Tim
Tim

Reputation: 4365

Why does code with successive semi-colons compile?

According to my scientific Java experimentation, int x = 0; is equivalent to int x = 0;; which is equivalent to int x = 0;;;;;;;;;;;;;;;

  1. Why does Java allow for this? Does it have any practical application?
  2. Are each of these just empty statements? Do they actually take up any extra processing time during runtime? (I would assume they're just optimized out?)
  3. Do other languages do this? I'm guessing it's something inherited from C, like a lot of things in Java. Is this true?

Upvotes: 9

Views: 1703

Answers (4)

Jon Lin
Jon Lin

Reputation: 143906

One thing to note is that if you do something like this:

public int foo()
{
    return(0);;
}

The compiler will/may complain about an unreachable statement because there's an empty statement after a return. At least with Oracle's 1.6 sdk it does.

Upvotes: 0

user unknown
user unknown

Reputation: 36250

As Jake King writes, you can produce empty statements to do nothing in a loop:

while (condition);

but to make it obvious, you would write

while (condition)
    ;

or even better:

while (condition)
/** intentionally empty */
    ;

or even better, as Michael Kjörling pointed out in the comment,

while (condition)
{
    /** intentionally empty */
}

More often, you see it in for-statements for endless loops:

for (;;)

or only one empty statement

for (start;;) 
for (;cond;) 
for (;;end) 

Another thing you can do, is, to write a program, once with one, and once with 2 semicolons:

public class Empty
{
    public static void main (String args[])
    {
        System.out.println ("Just semicolons");;
    }
}

Compile it, and run list the size of byte code (identic) and do an md5sum on the bytecode (identic).

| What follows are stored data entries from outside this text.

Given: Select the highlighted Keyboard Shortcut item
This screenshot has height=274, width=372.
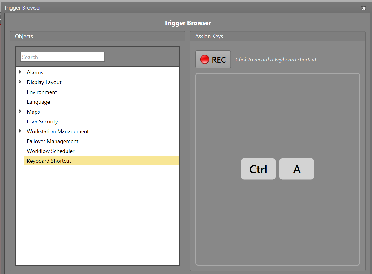Looking at the screenshot, I should point(49,161).
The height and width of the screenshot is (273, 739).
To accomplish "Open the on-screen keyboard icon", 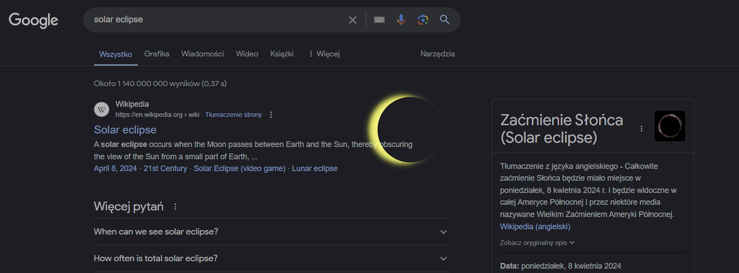I will point(379,20).
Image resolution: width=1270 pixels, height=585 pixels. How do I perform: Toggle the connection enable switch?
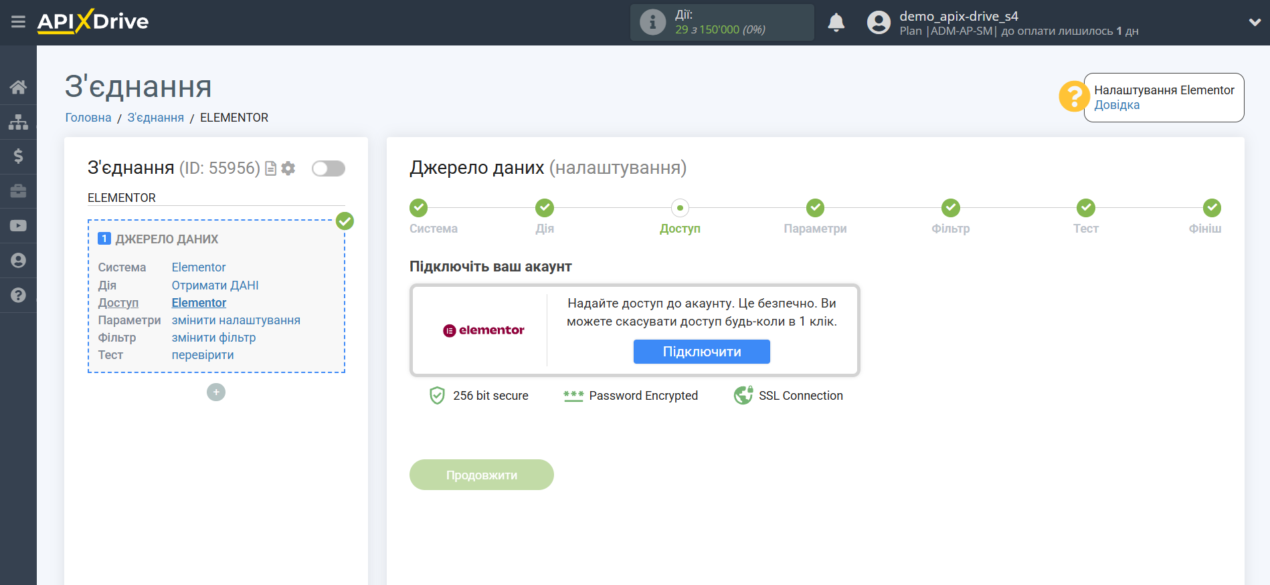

So in cases, where the semantics aren't changed, it is clearly optimized away, at least for the 1.6-Oracle compiler I can say so.

Upvotes: 18

Alexis King
Alexis King

Reputation: 43872

Yes, they are empty statements, which don't do anything at all. They are optimized out by the compiler, but in some cases this empty statement actually does something, doing the same thing as a set of empty braces ({}). They are inherited from C syntax, but they have few uses in Java. In C, sometimes doing something like this was useful:

while (condition);

This will loop until condition is false, preventing code from progressing. However, this is discouraged in modern code, and shouldn't ever really be used in Java. However, the empty statement does count as a statement, just a useless one, so constructs like this:

if (condition);
    doSomething();

....may cause somewhat baffling results. The if statement will call the empty statement, not the method, so the method will always be called. Just a caveat to keep in mind.

Upvotes: 7

Jordonias
Jordonias

Reputation: 5848

The extra semicolons are treated as empty statements. Empty statements do nothing, so that's why Java doesn't complain about it.